Non hanno avuto dunque seguito i programmi anticipati in mattinata dai renziani: "Al momento i 13 senatori renziani chiederanno che il gruppo decida di votare la sfiducia al ministro - aveva dichiarato Roberto Giachetti, vicepresidente (Pd) della Camera - la vicenda kazaka non può essere ricondotta tutta alla presenza di posizioni diverse dentro il Pd. Il tema è: Alfano, quando ieri è venuto alla Camera, ha detto la verità o meno?" ha aggiunto. "Renzi viene massacrato ma ha semplicemente detto la stessa cosa di Cuperlo, Finocchiaro, Bindi e di alcuni esponenti di Lista Civica", aveva poi precisato "Il tema se sia necessario che un ministro si assuma la propria responsabilità e si dimetta, se non ha detto la verità in Parlamento, riguarda tutti. Non è che se uno solleva il problema è perché deve ammazzare il Governo".

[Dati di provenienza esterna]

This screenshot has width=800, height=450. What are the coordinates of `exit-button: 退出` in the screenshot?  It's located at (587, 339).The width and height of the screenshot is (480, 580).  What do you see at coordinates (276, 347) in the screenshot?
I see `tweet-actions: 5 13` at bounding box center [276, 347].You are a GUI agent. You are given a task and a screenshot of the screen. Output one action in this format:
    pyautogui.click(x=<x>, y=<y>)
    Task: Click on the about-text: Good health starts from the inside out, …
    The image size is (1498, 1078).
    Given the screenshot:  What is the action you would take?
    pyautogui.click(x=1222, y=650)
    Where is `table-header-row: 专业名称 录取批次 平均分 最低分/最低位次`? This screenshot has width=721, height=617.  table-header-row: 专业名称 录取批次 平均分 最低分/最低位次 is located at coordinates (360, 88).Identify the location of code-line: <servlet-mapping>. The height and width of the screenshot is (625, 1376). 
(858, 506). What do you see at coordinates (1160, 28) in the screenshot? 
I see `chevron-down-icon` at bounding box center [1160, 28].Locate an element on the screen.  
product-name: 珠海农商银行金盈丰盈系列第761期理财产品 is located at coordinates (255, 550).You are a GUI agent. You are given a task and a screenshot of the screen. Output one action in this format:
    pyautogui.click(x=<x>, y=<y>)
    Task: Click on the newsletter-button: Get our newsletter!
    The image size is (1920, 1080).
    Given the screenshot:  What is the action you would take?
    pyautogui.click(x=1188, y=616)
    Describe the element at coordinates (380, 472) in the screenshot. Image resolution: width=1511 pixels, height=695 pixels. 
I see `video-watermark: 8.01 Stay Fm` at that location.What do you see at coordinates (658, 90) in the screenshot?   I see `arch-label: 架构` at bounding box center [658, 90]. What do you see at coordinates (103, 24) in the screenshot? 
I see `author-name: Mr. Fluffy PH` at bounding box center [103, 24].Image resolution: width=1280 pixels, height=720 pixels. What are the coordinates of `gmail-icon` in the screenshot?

La segreteria dei Democratici però aveva già reso noto di non votare la mozione. La linea dissenziente espressa soprattutto dai renziani era comunque andata avanti. Il senatore renziano Andrea Marcucci, aveva chiesto che il Pd non votasse la mozione di sfiducia di Sel e M5S ma ne presentasse una propria per sfiduciare il ministro. In alternativa, "se non ce la facessimo politicamente" - aveva detto - la richiesta è quella di presentare almeno una mozione che "censuri" il comportamento di Alfano.

Il Pdl intanto dal canto suo aveva serrato le fila: tutti uniti a difesa di Angelino Alfano - hanno detto - nessuna spaccatura nel Pdl, niente "fuoco amico" a colpire il ministro dell'Interno e vicepremier che molti, comunque, nella maggioranza di governo - non solo tra le opposizioni - vorrebbero dimissionario. Come al solito Silvio Berlusconi serra le fila, stringe il cerchio e non lascia spazio a chi nel suo partito vorrebbe tentare l'affondo sul segretario.

Come al solito, ancora una volta decide lui, e se lui ha deciso che Alfano dovrà restare (o meno) al suo posto, se ha deciso per il momento di difenderlo in una fase così delicata per la tenuta del partito, nessun vocio deve divergere dal coro. Perciò Palazzo Grazioli in mattinata diffonde una nota in cui si ribadisce che nel Pdl sono "compatti nel sostegno al ministro Alfano". Poi Berlusconi precisa: "Non mi si coinvolga nella vicenda Shalabayeva".